::: Given records :::

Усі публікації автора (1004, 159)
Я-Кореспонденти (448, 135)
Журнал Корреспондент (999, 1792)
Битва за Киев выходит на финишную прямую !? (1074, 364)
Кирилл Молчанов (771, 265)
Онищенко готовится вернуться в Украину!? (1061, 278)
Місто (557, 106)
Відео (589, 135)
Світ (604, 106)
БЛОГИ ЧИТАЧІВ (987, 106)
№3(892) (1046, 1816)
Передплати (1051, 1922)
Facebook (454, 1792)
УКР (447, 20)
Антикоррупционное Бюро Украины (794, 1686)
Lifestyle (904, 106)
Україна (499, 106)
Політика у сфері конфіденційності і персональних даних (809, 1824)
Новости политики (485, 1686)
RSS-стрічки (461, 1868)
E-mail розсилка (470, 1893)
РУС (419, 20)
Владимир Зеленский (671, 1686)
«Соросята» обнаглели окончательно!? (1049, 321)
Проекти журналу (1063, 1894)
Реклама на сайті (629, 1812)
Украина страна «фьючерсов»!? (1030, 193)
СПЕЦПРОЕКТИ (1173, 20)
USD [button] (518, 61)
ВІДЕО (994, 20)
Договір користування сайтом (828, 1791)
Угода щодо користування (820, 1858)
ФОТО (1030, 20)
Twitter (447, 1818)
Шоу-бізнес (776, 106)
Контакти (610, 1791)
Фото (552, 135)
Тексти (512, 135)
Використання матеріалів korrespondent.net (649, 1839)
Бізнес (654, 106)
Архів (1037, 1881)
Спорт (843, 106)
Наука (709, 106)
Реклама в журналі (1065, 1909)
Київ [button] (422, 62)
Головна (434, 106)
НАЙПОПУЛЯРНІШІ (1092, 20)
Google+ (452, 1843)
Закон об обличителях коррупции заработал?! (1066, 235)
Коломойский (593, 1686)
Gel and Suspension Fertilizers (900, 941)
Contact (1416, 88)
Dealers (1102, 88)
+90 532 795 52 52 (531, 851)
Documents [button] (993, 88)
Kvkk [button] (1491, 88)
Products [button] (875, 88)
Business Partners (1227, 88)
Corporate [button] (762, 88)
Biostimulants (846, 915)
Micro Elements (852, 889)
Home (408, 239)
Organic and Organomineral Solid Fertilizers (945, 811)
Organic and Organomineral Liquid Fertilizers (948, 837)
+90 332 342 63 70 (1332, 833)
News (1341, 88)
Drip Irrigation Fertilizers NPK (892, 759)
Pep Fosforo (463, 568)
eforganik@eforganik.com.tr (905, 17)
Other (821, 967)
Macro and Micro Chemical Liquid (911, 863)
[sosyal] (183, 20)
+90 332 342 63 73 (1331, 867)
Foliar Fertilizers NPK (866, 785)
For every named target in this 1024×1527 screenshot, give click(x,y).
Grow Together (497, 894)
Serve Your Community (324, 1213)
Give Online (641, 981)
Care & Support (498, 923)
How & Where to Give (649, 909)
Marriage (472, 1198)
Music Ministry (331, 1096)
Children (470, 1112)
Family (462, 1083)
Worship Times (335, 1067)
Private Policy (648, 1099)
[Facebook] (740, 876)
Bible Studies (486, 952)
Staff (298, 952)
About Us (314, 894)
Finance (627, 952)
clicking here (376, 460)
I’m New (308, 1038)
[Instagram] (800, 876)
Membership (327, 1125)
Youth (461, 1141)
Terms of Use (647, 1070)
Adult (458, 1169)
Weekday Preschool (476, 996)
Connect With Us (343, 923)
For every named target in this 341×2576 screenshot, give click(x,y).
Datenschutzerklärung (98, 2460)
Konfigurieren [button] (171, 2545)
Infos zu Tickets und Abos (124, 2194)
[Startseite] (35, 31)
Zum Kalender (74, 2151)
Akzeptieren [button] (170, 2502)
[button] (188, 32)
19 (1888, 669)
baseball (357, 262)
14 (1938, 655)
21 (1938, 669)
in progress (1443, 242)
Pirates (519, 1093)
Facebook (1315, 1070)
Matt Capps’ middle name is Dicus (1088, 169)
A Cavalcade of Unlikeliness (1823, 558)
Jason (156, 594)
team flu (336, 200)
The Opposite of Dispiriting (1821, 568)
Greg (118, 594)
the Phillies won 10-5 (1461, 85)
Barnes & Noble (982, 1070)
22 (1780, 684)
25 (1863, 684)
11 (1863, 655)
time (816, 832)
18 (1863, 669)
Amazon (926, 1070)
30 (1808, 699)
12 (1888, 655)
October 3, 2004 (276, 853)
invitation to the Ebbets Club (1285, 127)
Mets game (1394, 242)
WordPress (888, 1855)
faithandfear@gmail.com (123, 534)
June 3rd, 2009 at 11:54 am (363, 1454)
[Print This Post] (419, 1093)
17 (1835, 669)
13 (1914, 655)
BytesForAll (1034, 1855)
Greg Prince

:::

> _Exercise brief_:
Reproduce the lines above, beginning at the line with "News (1341, 88)" and stopping after the line with "About Us (314, 894)", exactly as they are.

> _Written answer_:
News (1341, 88)
Drip Irrigation Fertilizers NPK (892, 759)
Pep Fosforo (463, 568)
eforganik@eforganik.com.tr (905, 17)
Other (821, 967)
Macro and Micro Chemical Liquid (911, 863)
[sosyal] (183, 20)
+90 332 342 63 73 (1331, 867)
Foliar Fertilizers NPK (866, 785)
For every named target in this 1024×1527 screenshot, give click(x,y).
Grow Together (497, 894)
Serve Your Community (324, 1213)
Give Online (641, 981)
Care & Support (498, 923)
How & Where to Give (649, 909)
Marriage (472, 1198)
Music Ministry (331, 1096)
Children (470, 1112)
Family (462, 1083)
Worship Times (335, 1067)
Private Policy (648, 1099)
[Facebook] (740, 876)
Bible Studies (486, 952)
Staff (298, 952)
About Us (314, 894)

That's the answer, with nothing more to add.